■ **REQUIRED ACTION**
All lines in the records that carry the string "sidebar" are to be shown.

=======

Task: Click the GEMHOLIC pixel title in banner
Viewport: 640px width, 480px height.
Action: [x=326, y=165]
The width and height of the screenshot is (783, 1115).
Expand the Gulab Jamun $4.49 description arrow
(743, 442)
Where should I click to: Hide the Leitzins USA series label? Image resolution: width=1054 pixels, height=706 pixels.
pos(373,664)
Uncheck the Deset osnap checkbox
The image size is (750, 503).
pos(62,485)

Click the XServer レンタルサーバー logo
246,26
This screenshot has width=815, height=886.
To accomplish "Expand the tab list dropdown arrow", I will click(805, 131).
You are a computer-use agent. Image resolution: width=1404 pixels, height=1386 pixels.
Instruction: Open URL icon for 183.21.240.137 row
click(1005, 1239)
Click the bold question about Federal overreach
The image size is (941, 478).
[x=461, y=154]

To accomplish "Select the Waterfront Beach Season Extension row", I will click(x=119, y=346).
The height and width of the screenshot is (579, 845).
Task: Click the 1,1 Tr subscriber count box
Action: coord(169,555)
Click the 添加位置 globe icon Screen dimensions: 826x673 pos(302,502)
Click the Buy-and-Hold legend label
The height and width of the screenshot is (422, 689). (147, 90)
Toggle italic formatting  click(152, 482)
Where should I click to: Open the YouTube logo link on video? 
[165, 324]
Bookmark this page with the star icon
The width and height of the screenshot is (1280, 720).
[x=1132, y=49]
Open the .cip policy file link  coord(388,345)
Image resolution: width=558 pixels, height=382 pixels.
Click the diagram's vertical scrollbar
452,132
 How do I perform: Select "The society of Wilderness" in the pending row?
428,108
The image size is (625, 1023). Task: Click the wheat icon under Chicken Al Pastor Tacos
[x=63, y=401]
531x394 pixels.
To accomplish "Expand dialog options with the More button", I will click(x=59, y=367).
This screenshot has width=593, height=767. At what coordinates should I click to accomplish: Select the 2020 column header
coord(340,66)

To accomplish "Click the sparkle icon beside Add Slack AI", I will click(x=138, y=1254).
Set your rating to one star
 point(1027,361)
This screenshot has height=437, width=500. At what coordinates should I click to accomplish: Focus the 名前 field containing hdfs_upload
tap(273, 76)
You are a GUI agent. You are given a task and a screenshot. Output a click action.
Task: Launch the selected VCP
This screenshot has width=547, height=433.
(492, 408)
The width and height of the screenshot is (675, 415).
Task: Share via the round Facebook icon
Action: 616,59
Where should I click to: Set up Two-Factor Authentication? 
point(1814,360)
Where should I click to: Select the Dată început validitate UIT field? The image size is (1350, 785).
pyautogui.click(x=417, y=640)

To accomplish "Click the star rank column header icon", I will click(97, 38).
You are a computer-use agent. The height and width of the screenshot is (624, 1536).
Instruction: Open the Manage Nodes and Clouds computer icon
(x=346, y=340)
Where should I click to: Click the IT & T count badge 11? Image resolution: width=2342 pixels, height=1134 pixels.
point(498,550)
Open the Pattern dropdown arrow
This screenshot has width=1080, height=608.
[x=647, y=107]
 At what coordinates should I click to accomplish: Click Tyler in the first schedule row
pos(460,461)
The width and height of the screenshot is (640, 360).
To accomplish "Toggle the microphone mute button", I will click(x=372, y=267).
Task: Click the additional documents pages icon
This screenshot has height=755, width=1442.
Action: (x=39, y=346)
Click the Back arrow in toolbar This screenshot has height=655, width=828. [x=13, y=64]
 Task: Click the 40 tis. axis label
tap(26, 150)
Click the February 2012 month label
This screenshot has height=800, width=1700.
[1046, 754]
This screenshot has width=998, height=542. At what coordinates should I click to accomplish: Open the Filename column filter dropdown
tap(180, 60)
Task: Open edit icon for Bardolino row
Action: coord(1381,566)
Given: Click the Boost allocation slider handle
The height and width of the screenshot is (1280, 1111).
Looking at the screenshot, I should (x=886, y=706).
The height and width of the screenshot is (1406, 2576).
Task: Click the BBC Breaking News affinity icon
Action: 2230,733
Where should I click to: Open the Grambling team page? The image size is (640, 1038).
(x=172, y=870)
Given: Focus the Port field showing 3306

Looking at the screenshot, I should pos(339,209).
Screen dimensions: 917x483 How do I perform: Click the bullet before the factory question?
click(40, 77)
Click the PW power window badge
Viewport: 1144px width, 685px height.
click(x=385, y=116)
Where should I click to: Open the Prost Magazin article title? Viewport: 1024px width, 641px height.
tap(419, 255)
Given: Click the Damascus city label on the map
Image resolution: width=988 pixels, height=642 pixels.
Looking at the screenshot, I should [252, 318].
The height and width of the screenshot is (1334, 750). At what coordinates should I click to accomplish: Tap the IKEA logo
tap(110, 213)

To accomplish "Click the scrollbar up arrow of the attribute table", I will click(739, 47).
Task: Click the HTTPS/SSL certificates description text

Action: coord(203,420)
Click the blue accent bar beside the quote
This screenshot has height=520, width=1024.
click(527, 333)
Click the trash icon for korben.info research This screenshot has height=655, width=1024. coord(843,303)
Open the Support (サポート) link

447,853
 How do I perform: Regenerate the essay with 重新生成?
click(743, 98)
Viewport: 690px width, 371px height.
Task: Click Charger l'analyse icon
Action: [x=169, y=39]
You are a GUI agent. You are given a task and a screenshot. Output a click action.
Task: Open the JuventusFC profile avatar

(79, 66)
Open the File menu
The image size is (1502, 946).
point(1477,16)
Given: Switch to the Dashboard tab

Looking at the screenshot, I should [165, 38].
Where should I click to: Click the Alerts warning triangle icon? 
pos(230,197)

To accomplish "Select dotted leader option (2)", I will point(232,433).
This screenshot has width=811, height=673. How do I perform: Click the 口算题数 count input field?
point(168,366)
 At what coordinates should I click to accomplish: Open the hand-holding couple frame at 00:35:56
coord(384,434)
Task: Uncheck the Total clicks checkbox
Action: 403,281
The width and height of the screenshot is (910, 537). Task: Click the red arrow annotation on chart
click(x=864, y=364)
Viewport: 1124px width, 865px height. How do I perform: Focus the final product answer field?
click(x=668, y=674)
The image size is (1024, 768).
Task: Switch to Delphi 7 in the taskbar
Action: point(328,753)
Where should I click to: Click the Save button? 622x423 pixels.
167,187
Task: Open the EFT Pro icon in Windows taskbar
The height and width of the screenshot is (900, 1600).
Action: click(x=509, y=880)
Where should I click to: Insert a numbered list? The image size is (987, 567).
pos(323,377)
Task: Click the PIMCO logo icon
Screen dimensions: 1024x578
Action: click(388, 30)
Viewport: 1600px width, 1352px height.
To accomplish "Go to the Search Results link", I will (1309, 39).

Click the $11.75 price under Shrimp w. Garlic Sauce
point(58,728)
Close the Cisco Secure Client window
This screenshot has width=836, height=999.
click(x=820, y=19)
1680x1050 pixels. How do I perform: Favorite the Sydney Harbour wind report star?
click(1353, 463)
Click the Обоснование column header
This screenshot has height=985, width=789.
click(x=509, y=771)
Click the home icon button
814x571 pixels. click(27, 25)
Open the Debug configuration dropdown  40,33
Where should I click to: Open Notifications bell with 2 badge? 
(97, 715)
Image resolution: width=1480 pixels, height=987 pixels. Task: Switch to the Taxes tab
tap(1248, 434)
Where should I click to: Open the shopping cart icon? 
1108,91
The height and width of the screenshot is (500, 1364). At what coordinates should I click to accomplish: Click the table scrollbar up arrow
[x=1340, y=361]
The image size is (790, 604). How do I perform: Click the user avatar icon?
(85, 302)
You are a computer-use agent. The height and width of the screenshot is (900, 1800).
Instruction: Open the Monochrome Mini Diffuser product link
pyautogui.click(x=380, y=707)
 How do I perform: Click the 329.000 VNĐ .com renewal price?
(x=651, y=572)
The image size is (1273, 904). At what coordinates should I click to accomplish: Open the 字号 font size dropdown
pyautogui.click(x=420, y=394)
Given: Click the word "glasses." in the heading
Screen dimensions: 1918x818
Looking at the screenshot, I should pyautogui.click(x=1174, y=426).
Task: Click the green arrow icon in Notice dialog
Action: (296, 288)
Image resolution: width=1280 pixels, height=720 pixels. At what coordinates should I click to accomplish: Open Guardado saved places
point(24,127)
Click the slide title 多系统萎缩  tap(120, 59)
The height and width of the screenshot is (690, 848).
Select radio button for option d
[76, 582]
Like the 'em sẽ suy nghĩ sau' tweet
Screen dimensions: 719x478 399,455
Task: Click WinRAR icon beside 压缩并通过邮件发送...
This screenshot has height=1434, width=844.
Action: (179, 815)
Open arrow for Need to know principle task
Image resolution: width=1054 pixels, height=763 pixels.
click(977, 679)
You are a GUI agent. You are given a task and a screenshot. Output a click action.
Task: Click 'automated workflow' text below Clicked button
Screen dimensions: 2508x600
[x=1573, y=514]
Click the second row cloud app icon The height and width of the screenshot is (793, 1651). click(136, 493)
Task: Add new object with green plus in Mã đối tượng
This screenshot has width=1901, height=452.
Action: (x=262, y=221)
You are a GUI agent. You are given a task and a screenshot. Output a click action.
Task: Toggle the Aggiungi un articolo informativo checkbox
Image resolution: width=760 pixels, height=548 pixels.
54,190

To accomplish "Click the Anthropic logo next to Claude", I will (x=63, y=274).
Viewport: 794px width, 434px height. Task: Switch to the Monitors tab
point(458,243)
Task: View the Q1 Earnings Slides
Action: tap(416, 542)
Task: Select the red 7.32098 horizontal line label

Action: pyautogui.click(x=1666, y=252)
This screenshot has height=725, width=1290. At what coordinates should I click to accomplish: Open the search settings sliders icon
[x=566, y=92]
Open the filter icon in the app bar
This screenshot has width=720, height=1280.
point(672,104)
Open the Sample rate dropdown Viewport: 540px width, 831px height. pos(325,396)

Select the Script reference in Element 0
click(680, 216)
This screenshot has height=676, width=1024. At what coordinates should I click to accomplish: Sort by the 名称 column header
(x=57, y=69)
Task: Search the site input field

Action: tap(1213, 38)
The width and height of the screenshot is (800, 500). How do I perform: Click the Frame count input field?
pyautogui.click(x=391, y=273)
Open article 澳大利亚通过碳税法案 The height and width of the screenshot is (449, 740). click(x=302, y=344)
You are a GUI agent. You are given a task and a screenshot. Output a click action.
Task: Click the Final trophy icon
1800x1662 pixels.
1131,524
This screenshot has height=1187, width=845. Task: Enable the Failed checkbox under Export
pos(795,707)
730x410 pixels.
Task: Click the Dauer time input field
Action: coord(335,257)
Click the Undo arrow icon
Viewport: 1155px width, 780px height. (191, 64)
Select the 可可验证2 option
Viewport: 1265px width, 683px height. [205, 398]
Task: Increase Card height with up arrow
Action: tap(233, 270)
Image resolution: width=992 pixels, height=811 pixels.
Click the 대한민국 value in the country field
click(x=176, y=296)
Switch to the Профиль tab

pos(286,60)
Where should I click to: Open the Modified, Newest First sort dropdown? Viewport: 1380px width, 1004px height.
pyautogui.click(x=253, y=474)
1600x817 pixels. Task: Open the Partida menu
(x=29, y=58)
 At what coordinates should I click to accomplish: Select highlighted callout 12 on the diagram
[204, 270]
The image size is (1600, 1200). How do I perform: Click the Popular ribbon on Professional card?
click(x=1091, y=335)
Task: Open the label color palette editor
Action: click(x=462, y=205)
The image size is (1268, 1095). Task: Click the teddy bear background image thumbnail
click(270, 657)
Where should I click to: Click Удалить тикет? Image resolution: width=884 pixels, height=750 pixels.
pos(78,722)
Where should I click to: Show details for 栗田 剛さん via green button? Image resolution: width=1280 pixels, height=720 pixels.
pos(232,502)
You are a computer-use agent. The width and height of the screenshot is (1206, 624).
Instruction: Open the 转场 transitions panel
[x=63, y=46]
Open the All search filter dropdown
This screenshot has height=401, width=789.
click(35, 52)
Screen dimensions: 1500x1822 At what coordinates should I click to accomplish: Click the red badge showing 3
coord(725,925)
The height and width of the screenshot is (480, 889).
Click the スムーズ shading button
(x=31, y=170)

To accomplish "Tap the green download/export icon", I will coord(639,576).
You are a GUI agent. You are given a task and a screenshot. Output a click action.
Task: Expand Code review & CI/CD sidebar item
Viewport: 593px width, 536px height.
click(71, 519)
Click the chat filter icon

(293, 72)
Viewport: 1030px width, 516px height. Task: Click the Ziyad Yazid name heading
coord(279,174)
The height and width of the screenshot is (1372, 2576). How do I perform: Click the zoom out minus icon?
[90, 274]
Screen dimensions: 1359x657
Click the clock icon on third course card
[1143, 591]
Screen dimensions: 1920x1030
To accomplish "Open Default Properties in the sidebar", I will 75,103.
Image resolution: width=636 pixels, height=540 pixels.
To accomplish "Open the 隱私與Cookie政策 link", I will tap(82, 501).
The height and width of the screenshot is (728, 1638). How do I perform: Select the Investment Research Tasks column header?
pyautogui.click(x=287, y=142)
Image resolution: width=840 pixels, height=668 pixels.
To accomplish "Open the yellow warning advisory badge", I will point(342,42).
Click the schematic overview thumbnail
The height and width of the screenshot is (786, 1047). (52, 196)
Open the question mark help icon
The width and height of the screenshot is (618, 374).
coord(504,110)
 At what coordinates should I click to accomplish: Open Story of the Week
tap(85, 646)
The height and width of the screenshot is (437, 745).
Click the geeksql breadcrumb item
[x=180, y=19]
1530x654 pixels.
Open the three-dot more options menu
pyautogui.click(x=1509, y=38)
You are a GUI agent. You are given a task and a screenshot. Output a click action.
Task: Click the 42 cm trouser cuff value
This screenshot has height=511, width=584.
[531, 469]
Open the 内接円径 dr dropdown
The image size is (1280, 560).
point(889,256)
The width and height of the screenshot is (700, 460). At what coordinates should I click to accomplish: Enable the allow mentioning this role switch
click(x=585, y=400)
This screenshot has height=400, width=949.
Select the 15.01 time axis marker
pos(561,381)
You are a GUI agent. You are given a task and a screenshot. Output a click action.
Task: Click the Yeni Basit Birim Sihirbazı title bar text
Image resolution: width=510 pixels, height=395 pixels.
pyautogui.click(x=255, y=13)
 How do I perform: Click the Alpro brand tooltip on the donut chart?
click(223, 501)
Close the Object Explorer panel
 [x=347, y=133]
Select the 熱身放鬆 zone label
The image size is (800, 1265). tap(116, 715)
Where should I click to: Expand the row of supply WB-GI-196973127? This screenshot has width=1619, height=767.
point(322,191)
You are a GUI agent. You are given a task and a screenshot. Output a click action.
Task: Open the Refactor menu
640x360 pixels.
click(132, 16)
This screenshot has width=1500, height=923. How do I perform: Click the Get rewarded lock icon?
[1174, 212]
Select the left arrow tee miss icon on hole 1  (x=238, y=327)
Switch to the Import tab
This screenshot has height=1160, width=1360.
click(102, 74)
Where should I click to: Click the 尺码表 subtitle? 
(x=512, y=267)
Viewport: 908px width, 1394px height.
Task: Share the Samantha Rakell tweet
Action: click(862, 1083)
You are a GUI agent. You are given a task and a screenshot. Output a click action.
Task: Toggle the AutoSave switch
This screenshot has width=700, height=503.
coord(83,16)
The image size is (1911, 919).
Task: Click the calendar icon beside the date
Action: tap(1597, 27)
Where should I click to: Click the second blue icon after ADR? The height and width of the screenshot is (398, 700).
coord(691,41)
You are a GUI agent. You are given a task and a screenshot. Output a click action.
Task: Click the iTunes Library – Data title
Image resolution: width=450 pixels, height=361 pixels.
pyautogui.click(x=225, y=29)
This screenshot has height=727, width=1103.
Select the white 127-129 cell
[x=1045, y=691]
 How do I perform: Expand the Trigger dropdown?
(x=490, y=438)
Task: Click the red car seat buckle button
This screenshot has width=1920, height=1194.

=======

■ **REPLY TO THE TASK**
Task: Expand Code review & CI/CD sidebar item
To accomplish "Open Default Properties in the sidebar", I will 75,103.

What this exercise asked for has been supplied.